§ **TASK TO COMPLETE**
No line before the one containing "Open the third" is to be output; retype exactly that line and all lines that follow it to the end of the records.

-------- EXERCISE MATERIAL

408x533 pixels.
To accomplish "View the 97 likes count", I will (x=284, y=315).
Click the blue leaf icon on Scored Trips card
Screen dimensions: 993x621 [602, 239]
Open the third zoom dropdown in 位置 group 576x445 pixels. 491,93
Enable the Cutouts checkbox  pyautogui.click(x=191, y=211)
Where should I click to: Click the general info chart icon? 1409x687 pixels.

----------------

§ **RESULT**
Open the third zoom dropdown in 位置 group 576x445 pixels. 491,93
Enable the Cutouts checkbox  pyautogui.click(x=191, y=211)
Where should I click to: Click the general info chart icon? 1409x687 pixels.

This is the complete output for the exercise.